For occasional, deliberate moments where a view transition is what you want, set
{"transition": true} in a JSON event (see the routing table above). ssexi will
await cfg.transition(swap).finished for that single message before reading the next
one, so the rest of the stream stays paused while the transition plays. Use it sparingly
on slow-moving streams; firing transition messages back-to-back will still cause earlier
ones to abort.
Events
ssexi fires the following events on the target element. All events bubble, are composed, and are cancelable.
| event | detail | description |
|---|---|---|
fx:sse:open | cfg, response | Fired when an SSE stream is detected. Cancel to prevent processing. |
fx:sse:message | cfg, message | Fired for every SSE message before swapping. Cancel to stop the stream. |
fx:sse:swapped | cfg, message | Fired after a message's content has been swapped into the target. Use this for post-swap reactions like auto-scroll. |
fx:sse:{eventName} | cfg, message | Fired for messages with an event: field. These are not swapped. |
fx:sse:close | cfg | Fired when the stream ends normally. |
fx:sse:error | cfg, error | Fired if an error occurs during streaming. |
fx:sse:open
Fired on the target element when a response with Content-Type: text/event-stream is detected. The evt.detail
contains cfg (the fixi config object) and response (the fetch Response).

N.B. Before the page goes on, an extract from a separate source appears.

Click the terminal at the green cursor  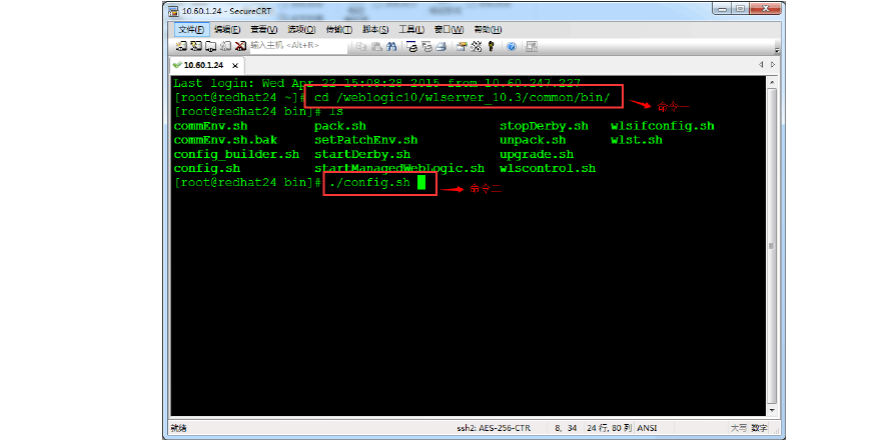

If you call preventDefault() on this event, the stream will not be processed and the target will not be modified.
fx:sse:message
Fired for every SSE message (both named and unnamed). The evt.detail.message object has the following
properties:
data- the message data (multi-linedata:fields joined with\n)event- the event name (empty string if unnamed)id- the message id (empty string if not set)retry- the reconnection delay in milliseconds (if aretry:field was present), ornull
If you call preventDefault() on this event, the stream will stop processing (the current message will not be
swapped or dispatched, and no further messages will be read).
You can also use this event to modify the message data before it is swapped:
target.addEventListener("fx:sse:message", (evt) => {
evt.detail.message.data = markdown(evt.detail.message.data)
})
fx:sse:swapped
Fired on the target element after an unnamed message's data has been swapped in.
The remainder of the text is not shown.